Leaving Rotorua to the east we pick up a Regularity on the way to the coast at Whakatane which recently hit global headlines as the base for rescue efforts after the White Island volcano tragedy. After a friendly coffee halt, there’s another Regularity before some fabulous water’s edge driving beside the Bay of Plenty brings us to a simple lunch halt in the slightly down-at-heel town of Opitiki which nowadays scrapes a living from kiwi fruit and mussels.

The main target of the day comes after Opitiki in the shape of what, during the 1990s, became regarded as the most challenging stage on the World Rally calendar. The Motu Road is 47 km long and we will split it into a pair of Regularity Sections to allow you to conquer the toughest central section in your own time. You can start to relax when you reach the village of Motu and get some well-earned refreshment in the Motu-vation Cafe that has promised to open specially for you.

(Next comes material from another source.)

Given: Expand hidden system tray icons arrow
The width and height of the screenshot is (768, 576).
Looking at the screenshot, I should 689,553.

It is mostly downhill from there to the vineyards that surround Poverty Bay and indicate that you are arriving in the city of Gisborne.

Day 6: Gisborne to Taupo

Although not the longest, this is likely to prove one of the toughest days of the event. We climb away from Gisborne to a Regularity section along a ridge top road that has become a staple of the Silver Fern Rally in recent years then drop down to the coast for a coffee and to fill fuel tanks to the brim for what lies ahead.

After a diverting Regularity we start to climb towards Lake Wakeremoana and bid farewell to asphalt as we dive headlong into the New Zealand you have been waiting for: a picturesque landscape characterised as much by volcanic mountains as it is by bodies of water and native forest; much of it thanks to the Taupo Volcanic Zone.

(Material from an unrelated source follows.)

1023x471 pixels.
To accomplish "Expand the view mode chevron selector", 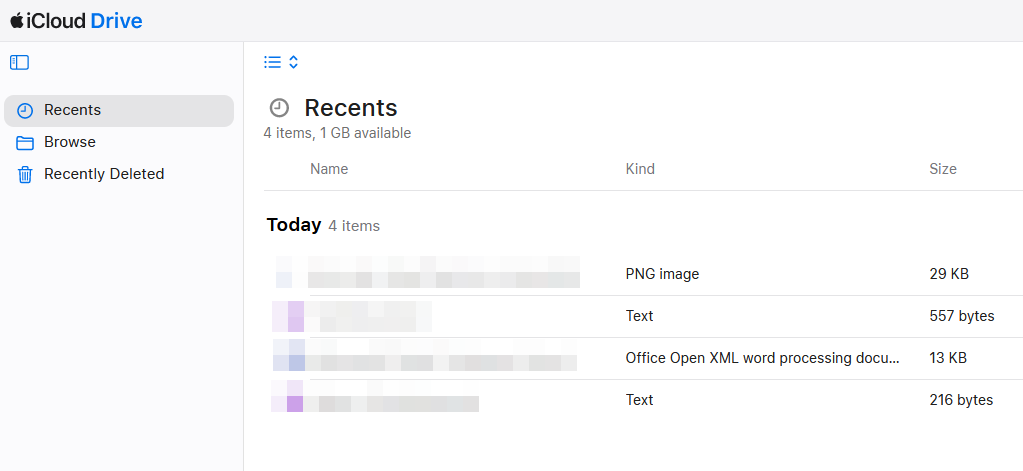I will point(294,62).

The day has a final fling in the shape of a Test at the Bruce Mclaren Motorsport Park almost within sight of the hotel – and it’s so good we’re going to do it twice. It is then just a short run into the luxurious Hilton spa resort that will be our base for two nights as we have a rest day tomorrow.

Day 7: Taupo Rest Day

After the last few days you will have earned a day off in our wonderful spa hotel overlooking Lake Taupo. If you have time to spare after completing all of the normal rest day chores, there are geothermal pools to explore, jet boats to be ridden and all manner of more athletic activates.  Or you could just opt for a Big Mac in “officially” the World’s coolest McDonalds that is housed in an old DC-3 aeroplane.

Day 8: Taupo to Whakapapa

A couple of Regularities in the morning will see us joining this aptly named road at the top of the Tangarakau Gorge, before passing through the narrow Moki Tunnel (aka The Hobbit Hole) to lunch in the independent republic of Whangamomona!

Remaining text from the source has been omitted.